Plasma Globe Reveals Your Next Clue

If you like solving puzzles out in the real world, you’ve probably been to an escape room before, or are at least familiar with its concept of getting (voluntarily) locked inside a place and searching for clues that will eventually lead to a key or door lock combination that gets you out again. And while there are plenty of analog options available to implement this, the chances are you will come across more and more electronics-infused puzzles nowadays, especially if it fits the escape room’s theme itself. [Alastair Aitchison] likes to create such puzzles and recently discovered how he can utilize a USB powered plasma globe as a momentary switch in one of his installations.

The concept is pretty straightforward, [Alastair] noticed the plasma globe will draw significantly more current when it’s being touched compared to its idle state, which he measures using an INA219 current shunt connected to an Arduino. As a demo setup in his video, he uses two globes that will trigger a linear actuator when touched at the same time, making it an ideal multiplayer installation. Whether the amount of fingers, their position on the globe, or movement make enough of a reliable difference in the current consumption to implement a more-dimensional switch is unfortunately not clear, but definitely something worth experimenting with.

In case you’re planning to build your own escape room and are going for the Mad Scientist Laboratory theme, you’ll obviously need at least one of those plasma globes sparking in a corner anyway, so this will definitely come in handy — maybe even accompanied by something slightly larger? And for all other themes, you can always resort to an RFID-based solution instead.

7 thoughts on “Plasma Globe Reveals Your Next Clue

      1. The tutorial is intended to illustrate how plasma balls can be used as input by demonstrating them using a standalone, self-contained puzzle, for which I agree an Arduino is not required. However, in the context of an escape room, you’d normally expect to be able to remotely monitor and/or override the status of individual props from room control software, e.g. via MQTT over Wi-Fi or an ethernet connection.
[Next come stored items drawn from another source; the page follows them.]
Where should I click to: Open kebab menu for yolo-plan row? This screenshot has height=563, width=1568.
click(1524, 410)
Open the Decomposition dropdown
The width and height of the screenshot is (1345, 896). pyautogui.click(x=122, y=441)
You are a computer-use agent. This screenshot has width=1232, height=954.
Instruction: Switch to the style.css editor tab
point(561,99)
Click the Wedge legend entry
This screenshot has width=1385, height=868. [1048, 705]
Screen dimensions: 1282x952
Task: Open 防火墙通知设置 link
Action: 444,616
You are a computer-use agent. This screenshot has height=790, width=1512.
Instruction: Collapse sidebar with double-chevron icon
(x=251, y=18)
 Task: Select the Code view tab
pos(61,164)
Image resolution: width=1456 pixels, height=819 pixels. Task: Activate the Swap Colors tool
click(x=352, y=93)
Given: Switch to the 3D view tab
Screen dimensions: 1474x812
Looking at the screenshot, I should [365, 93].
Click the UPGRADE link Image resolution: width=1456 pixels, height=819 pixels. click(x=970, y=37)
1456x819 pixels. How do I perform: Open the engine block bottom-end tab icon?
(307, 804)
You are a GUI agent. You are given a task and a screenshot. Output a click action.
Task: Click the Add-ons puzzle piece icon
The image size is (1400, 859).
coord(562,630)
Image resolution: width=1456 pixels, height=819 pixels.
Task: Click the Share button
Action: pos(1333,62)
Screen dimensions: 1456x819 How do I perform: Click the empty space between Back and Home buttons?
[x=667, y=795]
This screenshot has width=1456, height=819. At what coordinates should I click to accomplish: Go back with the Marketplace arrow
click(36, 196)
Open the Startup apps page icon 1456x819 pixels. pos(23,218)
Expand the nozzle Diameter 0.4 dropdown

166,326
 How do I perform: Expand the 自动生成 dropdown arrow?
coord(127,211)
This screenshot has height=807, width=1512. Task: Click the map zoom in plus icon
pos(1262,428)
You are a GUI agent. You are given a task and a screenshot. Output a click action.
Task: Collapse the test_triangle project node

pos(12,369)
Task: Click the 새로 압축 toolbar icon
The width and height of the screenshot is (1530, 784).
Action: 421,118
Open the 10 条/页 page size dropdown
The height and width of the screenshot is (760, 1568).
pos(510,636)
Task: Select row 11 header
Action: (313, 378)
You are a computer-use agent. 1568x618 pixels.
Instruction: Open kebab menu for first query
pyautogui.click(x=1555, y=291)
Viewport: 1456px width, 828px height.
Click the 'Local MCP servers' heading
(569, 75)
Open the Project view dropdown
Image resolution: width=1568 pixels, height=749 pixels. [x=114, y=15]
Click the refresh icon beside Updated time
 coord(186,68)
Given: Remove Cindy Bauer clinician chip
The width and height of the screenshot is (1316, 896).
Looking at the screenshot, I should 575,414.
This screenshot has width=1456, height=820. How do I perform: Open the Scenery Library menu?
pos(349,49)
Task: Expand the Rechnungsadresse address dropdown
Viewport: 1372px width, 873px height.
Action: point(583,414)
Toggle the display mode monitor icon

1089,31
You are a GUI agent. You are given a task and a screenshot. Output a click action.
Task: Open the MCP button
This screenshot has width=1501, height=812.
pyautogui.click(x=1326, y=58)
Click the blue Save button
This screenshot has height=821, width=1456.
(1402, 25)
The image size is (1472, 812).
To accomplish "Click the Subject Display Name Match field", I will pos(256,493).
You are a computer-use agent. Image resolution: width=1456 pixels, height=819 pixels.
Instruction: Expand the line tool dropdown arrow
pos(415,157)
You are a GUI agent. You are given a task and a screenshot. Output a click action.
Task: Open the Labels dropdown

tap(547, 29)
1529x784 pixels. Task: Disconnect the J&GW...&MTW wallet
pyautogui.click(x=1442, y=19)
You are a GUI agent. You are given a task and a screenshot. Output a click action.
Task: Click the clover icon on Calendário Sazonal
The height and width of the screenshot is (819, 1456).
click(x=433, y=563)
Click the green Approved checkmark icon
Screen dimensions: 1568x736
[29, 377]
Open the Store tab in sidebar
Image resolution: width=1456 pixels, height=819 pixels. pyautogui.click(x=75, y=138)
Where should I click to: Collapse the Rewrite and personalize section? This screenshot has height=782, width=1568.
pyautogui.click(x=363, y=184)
It’s also common that you might want to incorporate additional feedback mechanisms besides the relay, such as triggering audio samples, for example. For those reasons, I tend to create all my puzzles around a local Arduino (or similar microprocessor) – it just provides extensibility and modularity to extend the project in the future.

  1. Quickly testing on my random USB plasma globe…

    My multimeter says that it’s pretty constantly 300mA DC, but the “AC” reading ranges from 43mA when I’m no-where near it, to 42mA when I hold my palm two inches away from it, all the way down to 23mA when I cover the whole surface with my hands. And it’s slowly drifting down as time goes on – I assume as the inverter inside gets hot.

    Mine basically acts like a capacitive proximity sensor. The hard part isn’t getting a continuous measurement out of it, it’s calibrating that measurement.

    1. So some resolution is possible unless you’re expecting extended periods of use at which point you need a somewhat fancier detection solution. Interesting that the current drops with closer proximity, I would have expected the opposite.